At the same time that Minister of Police Nathi Mthethwa was calling for the Independent Police Investigative Directorate (IPID) to investigate “systemic corruption” within the SAPS, Crime Intelligence officers were being made to sign confidentiality agreements to prevent them from whistleblowing.
This is hardly the way to end corruption, and the timing of a gagging order preventing Crime Intelligence officers from whistleblowing is both suspicious and ironic.
The gagging order follows the recent suspension of Crime Intelligence head Richard Mdluli after serious charges of corruption and criminal activity were revealed based largely on leaked information from his former colleagues.
The proposed confidentiality agreements will effectively gag any Crime Intelligence officers who wish to come forward with evidence of corruption against colleagues, thus ensuring that corruption remains hidden and accountability is effectively avoided.
The DA welcomes the Minister’s call to address corruption.

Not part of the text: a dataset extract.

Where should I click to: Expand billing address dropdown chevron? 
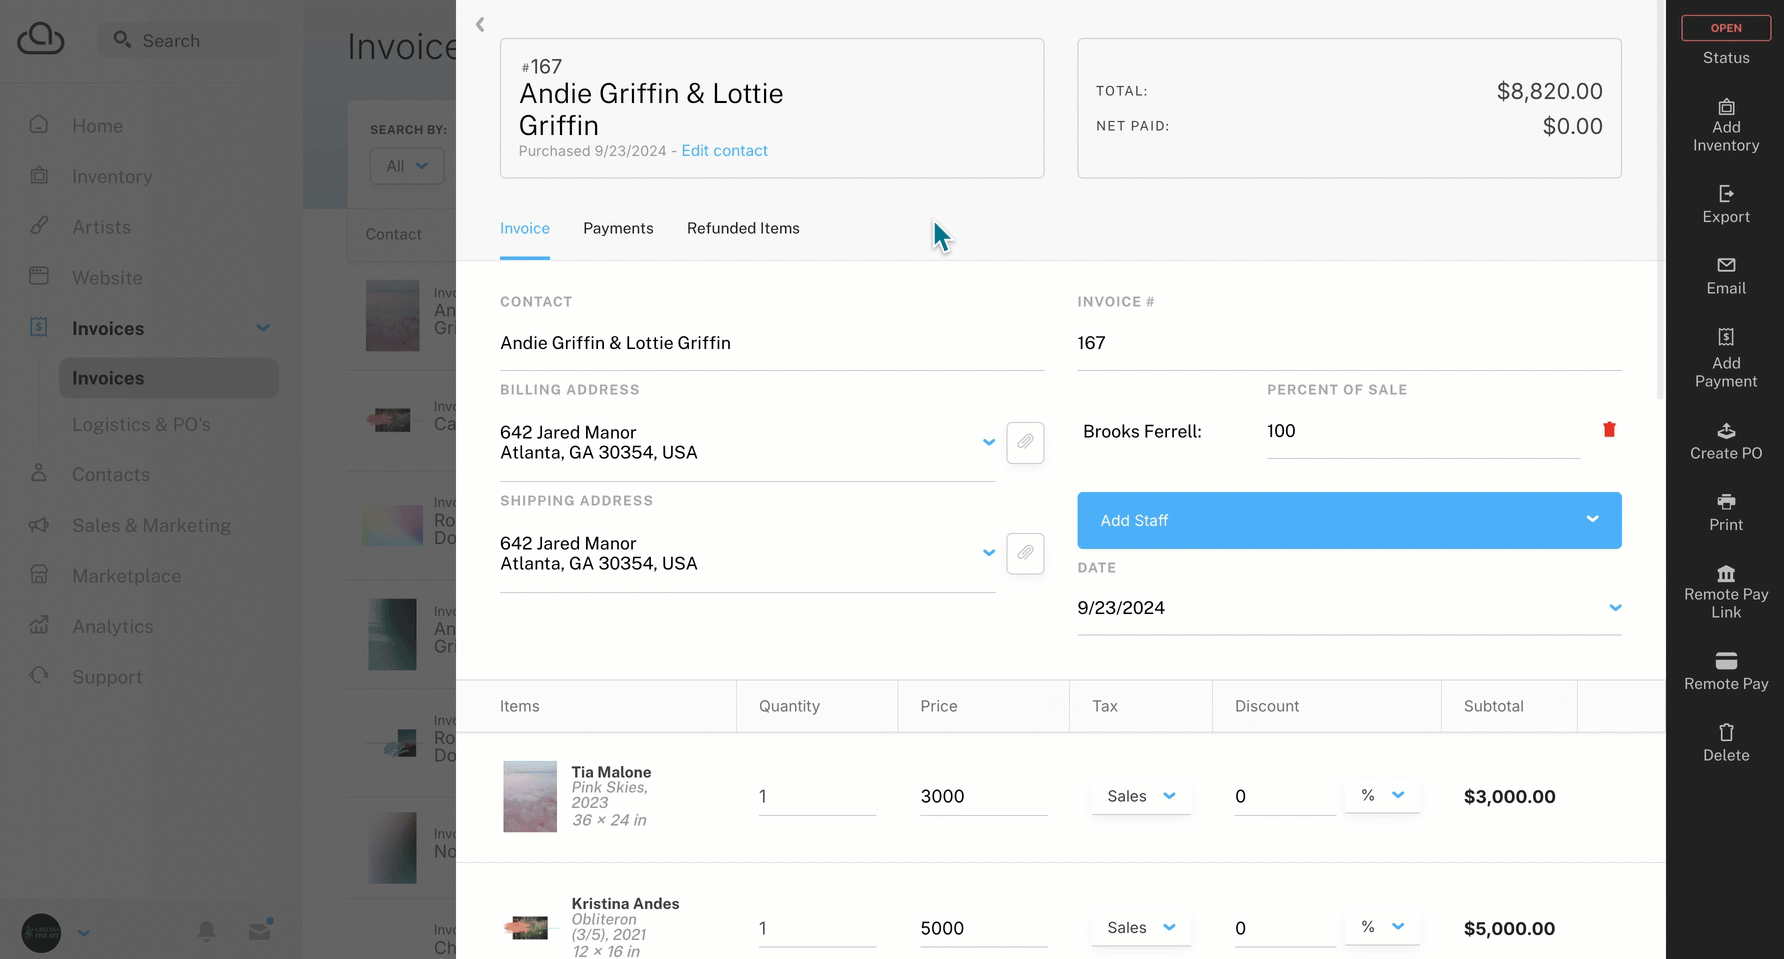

Now he must show that he means what he says by taking concrete action to weed out corrupt members of the SAPS. The fact that the SAPS disciplinary hearing of Mdluli was postponed “indefinitely” this week does not bode well for the Minister’s new-found commitment to fighting corruption within the SAPS ranks.
The Minister has called for proposals on how to deal with the scourge of corruption. The DA knows how to correct the ill-considered, self-serving and consequentially disastrous decisions taken by Jackie Selebi during his tenure, and that is to first and foremost re-instate the specialised Anti-Corruption Unit. Since 2007 the Minister has ignored repeated calls by the DA to re-open specialised units, and despite evidence of escalating corruption within the SAPS still resists the reopening of the Anti-Corruption Unit.